Dr. Gerald Koenig, the Principal Investigator at Henry Ford Health, stressed the importance of this study in bringing early access to innovative therapies for patients with ischemic heart failure. BioCardia is hopeful that confirming earlier promising results will lead to better treatment options and improved quality of life for these patients.

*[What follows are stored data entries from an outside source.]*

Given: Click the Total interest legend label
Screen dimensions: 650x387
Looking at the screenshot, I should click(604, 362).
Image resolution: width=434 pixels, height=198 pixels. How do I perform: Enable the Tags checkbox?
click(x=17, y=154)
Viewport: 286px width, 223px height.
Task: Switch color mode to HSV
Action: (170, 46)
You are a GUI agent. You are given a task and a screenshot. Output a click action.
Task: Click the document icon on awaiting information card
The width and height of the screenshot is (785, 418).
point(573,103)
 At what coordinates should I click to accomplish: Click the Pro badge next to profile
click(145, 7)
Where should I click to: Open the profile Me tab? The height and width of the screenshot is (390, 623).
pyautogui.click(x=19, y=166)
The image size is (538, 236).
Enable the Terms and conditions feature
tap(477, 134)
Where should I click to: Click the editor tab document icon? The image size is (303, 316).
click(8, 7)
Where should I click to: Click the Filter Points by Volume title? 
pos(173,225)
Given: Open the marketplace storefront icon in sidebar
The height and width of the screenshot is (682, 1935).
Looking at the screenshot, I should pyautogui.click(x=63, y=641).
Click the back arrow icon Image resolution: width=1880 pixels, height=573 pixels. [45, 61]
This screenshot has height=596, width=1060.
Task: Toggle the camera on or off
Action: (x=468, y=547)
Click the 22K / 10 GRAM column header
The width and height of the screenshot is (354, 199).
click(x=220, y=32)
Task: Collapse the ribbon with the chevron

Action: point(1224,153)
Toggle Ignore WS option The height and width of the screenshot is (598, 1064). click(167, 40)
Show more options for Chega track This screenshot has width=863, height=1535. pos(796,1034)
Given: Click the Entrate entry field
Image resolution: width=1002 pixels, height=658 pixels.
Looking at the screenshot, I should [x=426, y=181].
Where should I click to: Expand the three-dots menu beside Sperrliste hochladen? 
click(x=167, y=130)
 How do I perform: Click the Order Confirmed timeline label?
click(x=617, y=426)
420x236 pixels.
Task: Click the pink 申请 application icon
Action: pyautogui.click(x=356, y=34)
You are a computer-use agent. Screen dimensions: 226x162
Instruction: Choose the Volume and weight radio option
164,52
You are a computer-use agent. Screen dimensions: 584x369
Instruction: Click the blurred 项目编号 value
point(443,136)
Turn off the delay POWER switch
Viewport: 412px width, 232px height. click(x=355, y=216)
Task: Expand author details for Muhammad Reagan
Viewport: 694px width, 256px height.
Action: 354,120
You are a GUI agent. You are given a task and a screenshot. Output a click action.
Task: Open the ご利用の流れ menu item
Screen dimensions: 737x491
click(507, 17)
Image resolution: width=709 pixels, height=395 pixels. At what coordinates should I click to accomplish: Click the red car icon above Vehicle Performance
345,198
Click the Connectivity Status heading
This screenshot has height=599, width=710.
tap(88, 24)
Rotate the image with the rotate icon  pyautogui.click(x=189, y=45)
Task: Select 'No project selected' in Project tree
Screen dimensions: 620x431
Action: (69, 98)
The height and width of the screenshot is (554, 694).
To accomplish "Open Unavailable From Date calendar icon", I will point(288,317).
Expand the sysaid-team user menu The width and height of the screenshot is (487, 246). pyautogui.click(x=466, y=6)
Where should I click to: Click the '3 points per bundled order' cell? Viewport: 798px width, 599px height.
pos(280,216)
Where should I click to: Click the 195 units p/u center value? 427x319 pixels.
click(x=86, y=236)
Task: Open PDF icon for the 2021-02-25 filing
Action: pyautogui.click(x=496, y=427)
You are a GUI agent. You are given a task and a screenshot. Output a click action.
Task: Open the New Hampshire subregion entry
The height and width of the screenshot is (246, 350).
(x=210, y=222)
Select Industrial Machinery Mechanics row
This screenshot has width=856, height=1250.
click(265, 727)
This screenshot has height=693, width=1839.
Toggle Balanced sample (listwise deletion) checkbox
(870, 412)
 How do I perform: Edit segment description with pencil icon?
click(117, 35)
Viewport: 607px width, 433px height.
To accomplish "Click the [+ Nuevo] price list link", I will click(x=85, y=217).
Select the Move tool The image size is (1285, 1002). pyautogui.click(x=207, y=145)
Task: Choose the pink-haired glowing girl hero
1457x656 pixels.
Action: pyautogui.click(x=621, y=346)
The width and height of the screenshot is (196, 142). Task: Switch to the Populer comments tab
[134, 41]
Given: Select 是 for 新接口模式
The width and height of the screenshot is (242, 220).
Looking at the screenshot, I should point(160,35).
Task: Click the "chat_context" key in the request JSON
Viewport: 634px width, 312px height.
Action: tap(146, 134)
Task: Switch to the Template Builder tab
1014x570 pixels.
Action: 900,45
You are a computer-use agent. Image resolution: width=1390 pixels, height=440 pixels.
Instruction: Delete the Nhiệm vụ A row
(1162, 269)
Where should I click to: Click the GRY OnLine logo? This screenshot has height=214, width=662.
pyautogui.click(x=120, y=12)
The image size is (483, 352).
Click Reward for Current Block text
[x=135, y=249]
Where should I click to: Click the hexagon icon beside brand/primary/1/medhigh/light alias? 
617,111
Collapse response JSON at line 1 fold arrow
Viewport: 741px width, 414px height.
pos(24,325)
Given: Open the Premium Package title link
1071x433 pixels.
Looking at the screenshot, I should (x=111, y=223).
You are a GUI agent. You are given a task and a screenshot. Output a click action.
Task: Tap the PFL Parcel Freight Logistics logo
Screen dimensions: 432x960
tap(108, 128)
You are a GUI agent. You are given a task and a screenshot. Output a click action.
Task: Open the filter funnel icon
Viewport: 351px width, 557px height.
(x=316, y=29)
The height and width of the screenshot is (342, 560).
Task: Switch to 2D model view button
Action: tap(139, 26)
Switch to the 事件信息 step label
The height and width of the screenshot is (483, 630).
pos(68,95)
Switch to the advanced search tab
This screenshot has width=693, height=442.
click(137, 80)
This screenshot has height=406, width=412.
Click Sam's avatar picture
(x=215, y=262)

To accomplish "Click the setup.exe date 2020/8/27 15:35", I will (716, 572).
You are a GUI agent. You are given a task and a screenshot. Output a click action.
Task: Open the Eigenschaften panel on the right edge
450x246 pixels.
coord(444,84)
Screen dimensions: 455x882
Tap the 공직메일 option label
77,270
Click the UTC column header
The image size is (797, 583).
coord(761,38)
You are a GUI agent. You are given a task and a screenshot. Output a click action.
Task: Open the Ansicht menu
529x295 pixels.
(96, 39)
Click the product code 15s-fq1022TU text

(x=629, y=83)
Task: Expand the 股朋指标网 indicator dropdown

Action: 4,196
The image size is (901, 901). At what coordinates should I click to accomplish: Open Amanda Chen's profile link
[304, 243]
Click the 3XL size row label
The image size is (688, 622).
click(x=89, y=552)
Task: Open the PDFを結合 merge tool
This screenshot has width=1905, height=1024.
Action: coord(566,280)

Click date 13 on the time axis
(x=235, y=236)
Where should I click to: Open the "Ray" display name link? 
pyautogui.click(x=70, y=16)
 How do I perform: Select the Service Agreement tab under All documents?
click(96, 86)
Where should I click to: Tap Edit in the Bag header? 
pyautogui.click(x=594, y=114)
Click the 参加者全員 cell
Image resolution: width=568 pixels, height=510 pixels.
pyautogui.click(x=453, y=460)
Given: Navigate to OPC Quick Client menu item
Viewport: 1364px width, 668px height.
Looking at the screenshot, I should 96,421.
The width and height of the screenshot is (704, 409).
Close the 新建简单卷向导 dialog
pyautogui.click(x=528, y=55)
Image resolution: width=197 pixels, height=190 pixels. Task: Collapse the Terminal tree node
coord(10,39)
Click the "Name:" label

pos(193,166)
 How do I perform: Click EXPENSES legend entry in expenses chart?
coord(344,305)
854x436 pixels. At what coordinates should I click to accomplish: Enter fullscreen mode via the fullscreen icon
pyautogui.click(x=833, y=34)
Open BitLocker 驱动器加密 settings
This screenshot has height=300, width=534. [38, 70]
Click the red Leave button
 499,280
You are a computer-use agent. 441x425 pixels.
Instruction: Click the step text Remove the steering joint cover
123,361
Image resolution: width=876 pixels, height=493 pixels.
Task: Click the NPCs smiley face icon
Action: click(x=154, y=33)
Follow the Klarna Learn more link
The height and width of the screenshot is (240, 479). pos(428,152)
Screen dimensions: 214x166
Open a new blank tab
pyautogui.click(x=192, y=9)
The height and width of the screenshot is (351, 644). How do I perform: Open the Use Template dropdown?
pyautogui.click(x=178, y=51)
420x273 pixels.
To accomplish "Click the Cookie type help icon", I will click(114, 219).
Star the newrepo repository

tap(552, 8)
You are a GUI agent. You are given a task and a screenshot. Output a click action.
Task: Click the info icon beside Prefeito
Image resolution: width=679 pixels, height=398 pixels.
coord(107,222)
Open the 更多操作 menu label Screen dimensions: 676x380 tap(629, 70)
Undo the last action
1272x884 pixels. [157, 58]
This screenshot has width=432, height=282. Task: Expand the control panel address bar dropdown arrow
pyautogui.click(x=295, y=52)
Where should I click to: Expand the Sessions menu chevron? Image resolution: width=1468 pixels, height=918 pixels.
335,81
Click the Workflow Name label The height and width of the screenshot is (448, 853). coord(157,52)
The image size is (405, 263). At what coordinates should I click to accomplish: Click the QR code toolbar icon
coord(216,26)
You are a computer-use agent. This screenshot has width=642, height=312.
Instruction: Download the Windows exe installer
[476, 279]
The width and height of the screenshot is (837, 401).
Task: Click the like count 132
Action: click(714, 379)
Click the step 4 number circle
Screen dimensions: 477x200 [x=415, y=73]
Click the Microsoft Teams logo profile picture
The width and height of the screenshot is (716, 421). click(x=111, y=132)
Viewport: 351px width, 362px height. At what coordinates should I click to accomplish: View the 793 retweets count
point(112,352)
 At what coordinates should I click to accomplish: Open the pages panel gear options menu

Provided Update - February 27,2025

Phase 3

• Drug: CardiAMP
• Announced Date: February 27, 2025
• Indication: Designed to be a comprehensive biotherapeutic heart failure solution

Announcement

BioCardia, announced the completion of source data verification and freezing of primary outcomes data in the double-blind randomized placebo-controlled Phase 3 CardiAMP HF study of its autologous minimally invasive cell therapy for the treatment of ischemic heart failure of reduced ejection fraction (HFrEF).

AI Summary

BioCardia announced it has completed source data verification and frozen the primary outcomes data for its Phase 3 CardiAMP HF study. This double-blind, randomized, placebo-controlled trial evaluated an autologous, minimally invasive cell therapy for patients with ischemic heart failure with reduced ejection fraction (HFrEF). The trial enrolled 115 patients, whose data was recently transferred to a Statistical Data Analysis Center for further processing. The study stands out as it is the largest randomized trial of its kind, using a precision medicine approach to identify patients most likely to benefit from the therapy. BioCardia hopes that the analysis, expected to be presented at a major cardiology conference in March 2025, will show that this novel cell therapy offers meaningful benefit for heart failure patients who do not respond adequately to medication. The company aims to support future approvals based on this evidence of safety and effectiveness.

FDA Approval - August 21,2024

• Drug: CardiAMP
• Announced Date: August 21, 2024
• Indication: Designed to be a comprehensive biotherapeutic heart failure solution

Announcement

BioCardia, announced that the FDA has approved a protocol amendment for the CardiAMP Heart Failure II Trial, BioCardia's confirmatory Phase 3 trial of its autologous CardiAMP cell therapy product candidate for patients with ischemic heart failure of reduced ejection fraction (HFrEF).

AI Summary

BioCardia announced that the FDA has approved a protocol amendment for its CardiAMP Heart Failure II Trial. This confirmatory Phase 3 trial evaluates the autologous CardiAMP cell therapy candidate for patients with ischemic heart failure with reduced ejection fraction (HFrEF). The amendment allows patients who previously did not meet the criteria to receive extra cell deliveries to achieve the target minimum dose. The adjustment is based on the preprocedural CardiAMP Cell Population Analysis, which identifies patients most likely to benefit from the therapy and tailors the number of doses needed for those with lower therapeutic cell concentrations.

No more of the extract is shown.